## WHAT YOU HAVE TO DO
Retype the entries exactly, keeping every line intact.

EXCERPTED RECORDS: Begin

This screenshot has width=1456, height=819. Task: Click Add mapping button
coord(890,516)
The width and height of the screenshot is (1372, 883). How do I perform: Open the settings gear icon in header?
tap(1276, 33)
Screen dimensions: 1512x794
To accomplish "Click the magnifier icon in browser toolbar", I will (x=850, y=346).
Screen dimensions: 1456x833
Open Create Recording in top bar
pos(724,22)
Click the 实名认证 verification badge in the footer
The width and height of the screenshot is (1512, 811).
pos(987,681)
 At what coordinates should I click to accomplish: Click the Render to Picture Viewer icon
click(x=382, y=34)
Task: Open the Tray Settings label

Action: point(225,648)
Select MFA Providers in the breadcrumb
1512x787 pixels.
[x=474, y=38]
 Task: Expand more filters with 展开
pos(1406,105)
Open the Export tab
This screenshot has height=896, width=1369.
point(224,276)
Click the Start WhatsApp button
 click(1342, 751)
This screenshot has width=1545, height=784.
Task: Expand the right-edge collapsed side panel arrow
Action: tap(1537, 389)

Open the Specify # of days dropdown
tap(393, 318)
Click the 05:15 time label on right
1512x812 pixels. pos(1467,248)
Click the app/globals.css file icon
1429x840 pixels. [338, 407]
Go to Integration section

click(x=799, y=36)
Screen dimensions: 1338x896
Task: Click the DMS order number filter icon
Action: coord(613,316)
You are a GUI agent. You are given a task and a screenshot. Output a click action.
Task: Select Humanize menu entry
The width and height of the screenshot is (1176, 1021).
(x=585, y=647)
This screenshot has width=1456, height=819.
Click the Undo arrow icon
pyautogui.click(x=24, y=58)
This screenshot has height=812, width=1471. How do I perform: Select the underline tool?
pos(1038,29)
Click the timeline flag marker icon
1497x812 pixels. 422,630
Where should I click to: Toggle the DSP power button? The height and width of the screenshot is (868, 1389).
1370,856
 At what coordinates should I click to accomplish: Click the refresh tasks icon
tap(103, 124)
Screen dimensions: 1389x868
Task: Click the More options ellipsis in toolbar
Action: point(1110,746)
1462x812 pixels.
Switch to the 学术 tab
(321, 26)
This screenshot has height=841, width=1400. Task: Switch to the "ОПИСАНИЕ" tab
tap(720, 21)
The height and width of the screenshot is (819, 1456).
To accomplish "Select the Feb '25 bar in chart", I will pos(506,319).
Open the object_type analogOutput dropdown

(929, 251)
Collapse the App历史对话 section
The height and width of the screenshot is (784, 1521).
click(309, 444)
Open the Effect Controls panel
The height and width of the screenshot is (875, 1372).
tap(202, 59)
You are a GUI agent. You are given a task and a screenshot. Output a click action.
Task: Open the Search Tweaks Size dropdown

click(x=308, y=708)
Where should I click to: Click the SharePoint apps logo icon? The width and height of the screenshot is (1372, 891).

EXCERPTED RECORDS: End

## EXPECTED ANSWER
This screenshot has width=1456, height=819. Task: Click Add mapping button
coord(890,516)
The width and height of the screenshot is (1372, 883). How do I perform: Open the settings gear icon in header?
tap(1276, 33)
Screen dimensions: 1512x794
To accomplish "Click the magnifier icon in browser toolbar", I will (x=850, y=346).
Screen dimensions: 1456x833
Open Create Recording in top bar
pos(724,22)
Click the 实名认证 verification badge in the footer
The width and height of the screenshot is (1512, 811).
pos(987,681)
 At what coordinates should I click to accomplish: Click the Render to Picture Viewer icon
click(x=382, y=34)
Task: Open the Tray Settings label

Action: point(225,648)
Select MFA Providers in the breadcrumb
1512x787 pixels.
[x=474, y=38]
 Task: Expand more filters with 展开
pos(1406,105)
Open the Export tab
This screenshot has height=896, width=1369.
point(224,276)
Click the Start WhatsApp button
 click(1342, 751)
This screenshot has width=1545, height=784.
Task: Expand the right-edge collapsed side panel arrow
Action: tap(1537, 389)

Open the Specify # of days dropdown
tap(393, 318)
Click the 05:15 time label on right
1512x812 pixels. pos(1467,248)
Click the app/globals.css file icon
1429x840 pixels. [338, 407]
Go to Integration section

click(x=799, y=36)
Screen dimensions: 1338x896
Task: Click the DMS order number filter icon
Action: coord(613,316)
You are a GUI agent. You are given a task and a screenshot. Output a click action.
Task: Select Humanize menu entry
The width and height of the screenshot is (1176, 1021).
(x=585, y=647)
This screenshot has width=1456, height=819.
Click the Undo arrow icon
pyautogui.click(x=24, y=58)
This screenshot has height=812, width=1471. How do I perform: Select the underline tool?
pos(1038,29)
Click the timeline flag marker icon
1497x812 pixels. 422,630
Where should I click to: Toggle the DSP power button? The height and width of the screenshot is (868, 1389).
1370,856
 At what coordinates should I click to accomplish: Click the refresh tasks icon
tap(103, 124)
Screen dimensions: 1389x868
Task: Click the More options ellipsis in toolbar
Action: point(1110,746)
1462x812 pixels.
Switch to the 学术 tab
(321, 26)
This screenshot has height=841, width=1400. Task: Switch to the "ОПИСАНИЕ" tab
tap(720, 21)
The height and width of the screenshot is (819, 1456).
To accomplish "Select the Feb '25 bar in chart", I will pos(506,319).
Open the object_type analogOutput dropdown

(929, 251)
Collapse the App历史对话 section
The height and width of the screenshot is (784, 1521).
click(309, 444)
Open the Effect Controls panel
The height and width of the screenshot is (875, 1372).
tap(202, 59)
You are a GUI agent. You are given a task and a screenshot. Output a click action.
Task: Open the Search Tweaks Size dropdown

click(x=308, y=708)
Where should I click to: Click the SharePoint apps logo icon? The width and height of the screenshot is (1372, 891).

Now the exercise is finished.